Weatherman Pete drops me on the corner opposite the delicatessen and I walk the final seventy yards. Nestled in the lint of my trouser pocket are my last two morphine capsules. Every so often I reach inside and feel their smoothness with my fingertips.

The façade of Dolphin Mansions is in full sunshine. Stopping periodically, I study the gutters, looking for the openings and metal grates. I notice the camber of the road and where downspouts enter the ground.

Some of the mansion blocks have basement flats that are below street level. They have drains to take rainwater away and stop them from flooding.

I wait on the front steps until one of the residents leaves, nodding as they hold the door open for me. Then I glance up the central stairwell, checking I’m not being watched. Skirting the lift well, I discover the door leading to the basement. A low-wattage naked bulb suspended from the ceiling transforms the darkness. The stairs are narrow and steep and the walls are a mottled green where patches of damp have broken through the plaster.
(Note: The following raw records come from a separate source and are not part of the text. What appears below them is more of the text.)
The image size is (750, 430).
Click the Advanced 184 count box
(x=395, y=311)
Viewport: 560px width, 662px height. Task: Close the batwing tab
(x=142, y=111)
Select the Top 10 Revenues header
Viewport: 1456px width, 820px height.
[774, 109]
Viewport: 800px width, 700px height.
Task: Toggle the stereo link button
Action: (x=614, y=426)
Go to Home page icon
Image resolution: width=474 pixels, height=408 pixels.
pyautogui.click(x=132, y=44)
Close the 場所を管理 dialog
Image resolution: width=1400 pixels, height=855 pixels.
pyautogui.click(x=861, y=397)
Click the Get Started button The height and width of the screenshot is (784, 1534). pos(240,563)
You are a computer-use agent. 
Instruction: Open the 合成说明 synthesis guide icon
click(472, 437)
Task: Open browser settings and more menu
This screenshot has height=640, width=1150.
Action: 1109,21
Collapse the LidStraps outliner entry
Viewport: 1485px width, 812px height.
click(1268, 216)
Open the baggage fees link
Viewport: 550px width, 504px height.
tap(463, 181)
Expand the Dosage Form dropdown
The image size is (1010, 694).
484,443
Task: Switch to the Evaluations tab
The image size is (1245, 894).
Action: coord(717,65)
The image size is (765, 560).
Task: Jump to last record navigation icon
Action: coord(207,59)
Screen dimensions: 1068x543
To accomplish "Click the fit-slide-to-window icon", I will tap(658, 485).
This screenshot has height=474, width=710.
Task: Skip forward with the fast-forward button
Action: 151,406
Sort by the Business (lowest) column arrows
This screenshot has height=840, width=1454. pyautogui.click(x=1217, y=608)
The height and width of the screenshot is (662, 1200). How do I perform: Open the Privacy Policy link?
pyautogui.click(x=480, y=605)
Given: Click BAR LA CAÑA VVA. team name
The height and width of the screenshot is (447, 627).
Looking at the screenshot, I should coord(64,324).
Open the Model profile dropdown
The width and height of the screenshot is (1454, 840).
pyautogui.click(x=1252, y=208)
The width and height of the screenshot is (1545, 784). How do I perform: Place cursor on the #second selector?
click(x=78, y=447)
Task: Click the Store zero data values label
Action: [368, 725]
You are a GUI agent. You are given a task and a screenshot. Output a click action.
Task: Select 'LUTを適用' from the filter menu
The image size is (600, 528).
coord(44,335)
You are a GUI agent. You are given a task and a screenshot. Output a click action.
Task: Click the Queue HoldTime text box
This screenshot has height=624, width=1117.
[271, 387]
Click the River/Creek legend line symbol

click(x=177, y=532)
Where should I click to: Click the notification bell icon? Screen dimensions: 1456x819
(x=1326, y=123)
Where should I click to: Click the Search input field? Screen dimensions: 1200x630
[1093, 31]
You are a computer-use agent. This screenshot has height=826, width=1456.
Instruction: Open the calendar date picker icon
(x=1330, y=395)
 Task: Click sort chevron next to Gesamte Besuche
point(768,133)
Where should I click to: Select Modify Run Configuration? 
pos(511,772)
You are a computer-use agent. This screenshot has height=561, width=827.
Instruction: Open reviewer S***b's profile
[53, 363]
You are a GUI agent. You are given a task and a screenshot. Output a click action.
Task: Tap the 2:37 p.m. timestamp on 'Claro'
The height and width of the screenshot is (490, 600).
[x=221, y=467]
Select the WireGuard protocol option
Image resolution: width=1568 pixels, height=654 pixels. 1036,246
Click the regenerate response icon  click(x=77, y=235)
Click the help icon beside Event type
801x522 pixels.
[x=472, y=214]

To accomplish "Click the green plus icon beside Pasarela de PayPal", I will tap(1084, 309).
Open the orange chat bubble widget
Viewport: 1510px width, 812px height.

Reaching the bottom of the stairs I try to put myself back in this place, three years ago. I remember searching the basement. Like every other room it was turned upside down. Along one wall, cut into an alcove, is a large disused boiler. It must be fifteen feet around, with meters, valves and pipes of every caliber. The square copper nameplate bears the inscription FERGUS & TATE. The floor is covered with half bags of plaster, cans of paint, offcuts of carpet and a Victorian gas lamp encased in bubble wrap.

Moving materials aside, I begin searching the floor.

A noise makes me turn. A young boy sits on the top step holding a plastic robot on his lap. His khaki trousers are stained with paint and his dark eyes peer at me suspiciously.

“Are you a stranger?” he asks.

“Yes, I suppose I am.”

“My mum says I shouldn’t talk to strangers.”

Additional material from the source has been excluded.